Deforestation and forest degradation are some of the major environmental concerns in Uganda today. The UN and FAO estimated that in 1890, approximately 45 per cent of Uganda was covered by forests and woodlands, representing about 10.8 million hectares (108.000km2). This forestry estate had declined to only 20 per cent of the land area in 1900 and to about 3 per cent by 2000. FAO further estimates that Uganda is losing about 50,000 ha (0.8 per cent) of its forestland each year through deforestation.

Official estimates of conversion of forestland in 1994 ranged from 70,000 ha to 200,000 ha (Nema, 2007). The deforestation rate is very high in Uganda and if no measures are taken, then we are doomed. According to Mr Xavier Mugumya, Uganda’s forest management specialist at the National Forestry Authority, Uganda is likely to have very low, if not completely no forest cover in the next 50 years, if nothing is done to reverse the trend, Reuters on July 9th 2009.


Forest conservation is our shield against disaster
Forests play a great role of mitigating and adapting climate change. They act as carbon sinks; serve as catchment for water bodies, control floods, and help in formation of rainfall. Today, more than 90 per cent of Ugandans do not to have access to electricity and other clean sources of energy and heavily depend on fuel wood for energy. Only about 1 per cent of Uganda’s rural population can access and utilise electricity. The majority of those who access electricity, can only use it for lighting and radio sets due to the high electricity tariffs. The impacts of limited access to electricity coupled with the high power tariffs directly reflect on the pressure experienced by forests as a source of energy and as a resource.

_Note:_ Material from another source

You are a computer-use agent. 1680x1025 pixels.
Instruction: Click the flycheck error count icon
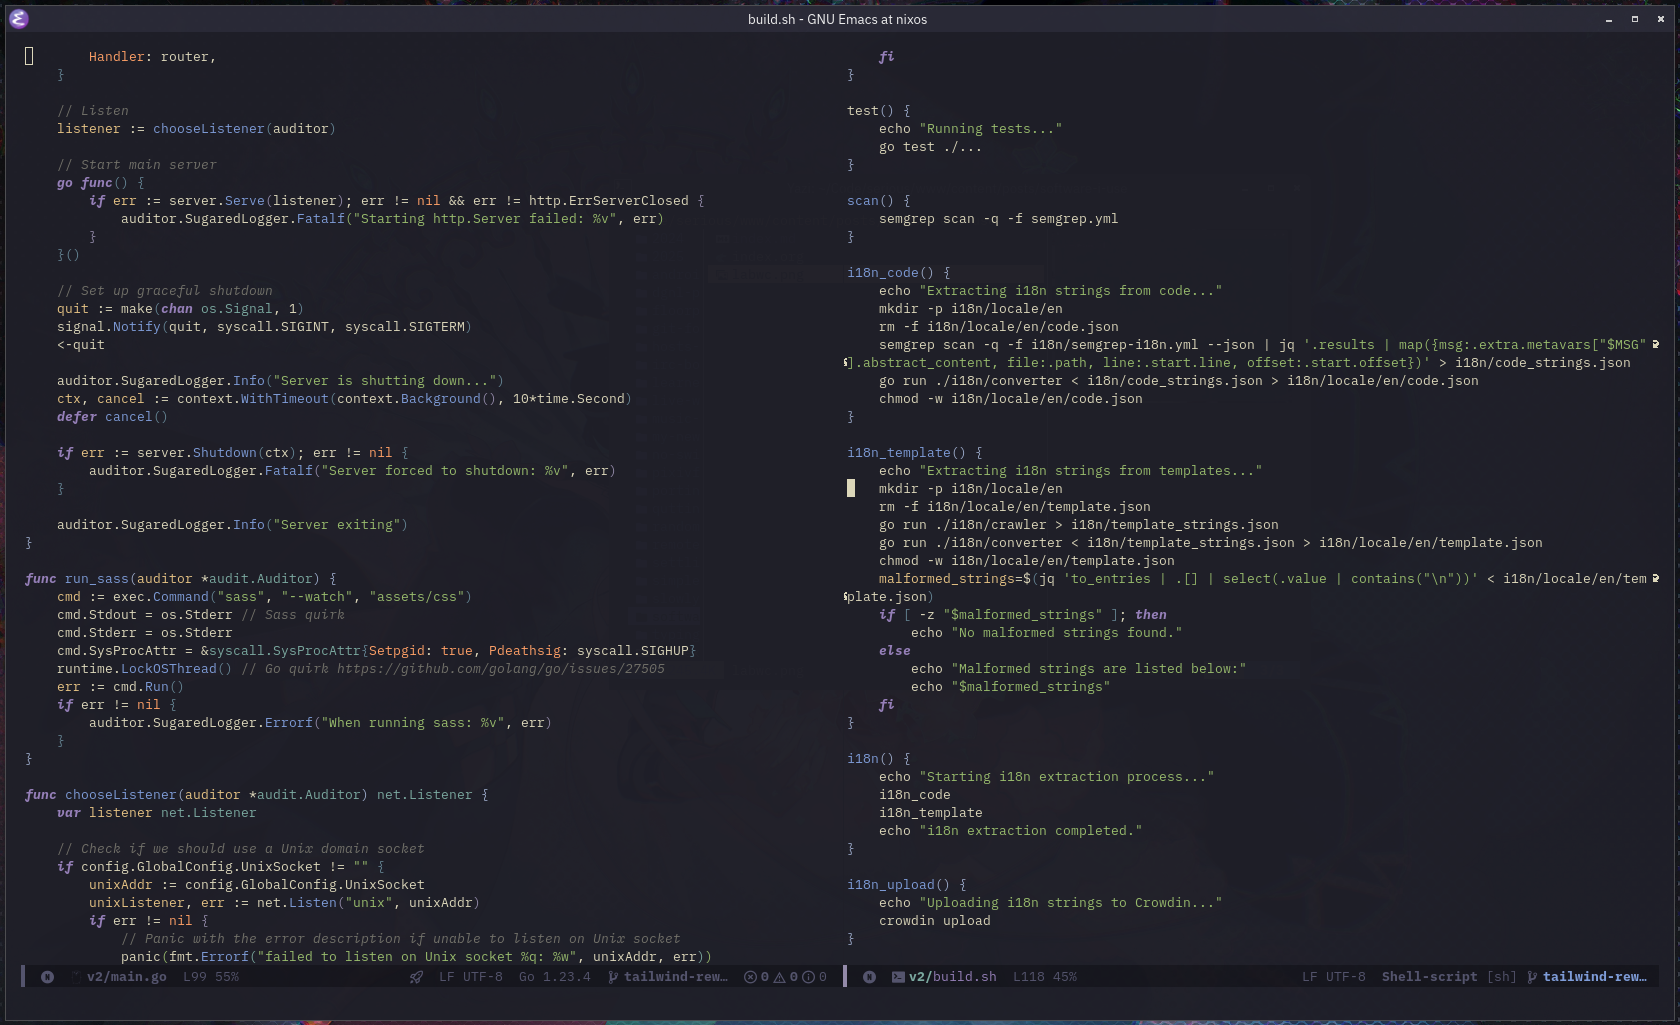[750, 977]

On the other hand, poverty coupled with inadequate policies, poor policy implementation, high population, lack of awareness as well as isolating management of forest resources from community participation are leading factors that have led to their unsustainable use. In addition, reclamation of forested land for agricultural activities and the use poor farming methods as a result of lack of awareness about modern farming greatly contribute to forest degradation.

There is need to sensitise people to modernise agriculture in order to reduce extensive cultivation associated with low-in put agriculture. This will reduce clearing of forests for agriculture. Rural people also use a lot of firewood; therefore, there is need to sensitise them to use the method that does not consume a lot of firewood like the use of improved cooking stoves and tree planting among others. Rural financing should be extended to rural farmers in order to reduce the cutting down of trees to expand land for cultivation. Farmers should participate in other activities like trade other than agriculture.

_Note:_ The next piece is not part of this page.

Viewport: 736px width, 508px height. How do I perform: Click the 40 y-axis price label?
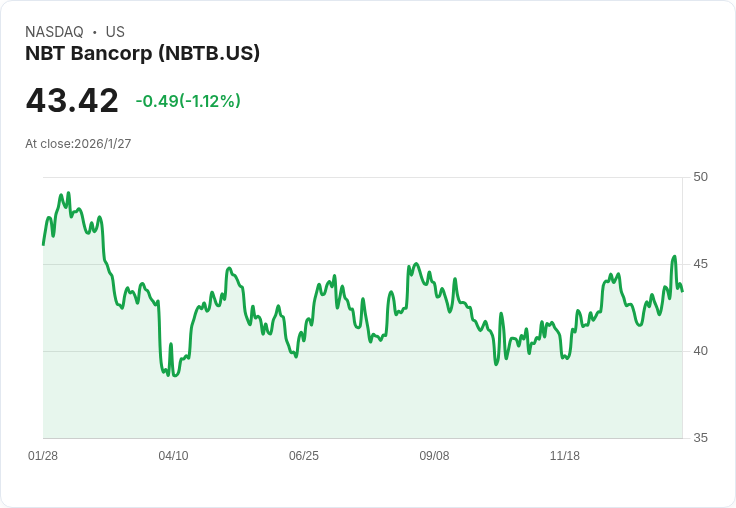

Promoting the use of clean energy like geothermal, or wind and biogas will stop reliance on wood fuel and charcoal and this will lead to forest conservation.
Rural electrification should be extended to the villages and the tariffs reduced in order to enable people access and afford electricity.

Conserving forests and tree planting will help mitigate the effects of climate change by increasing carbon storage and cutting green house gases responsible for climate change.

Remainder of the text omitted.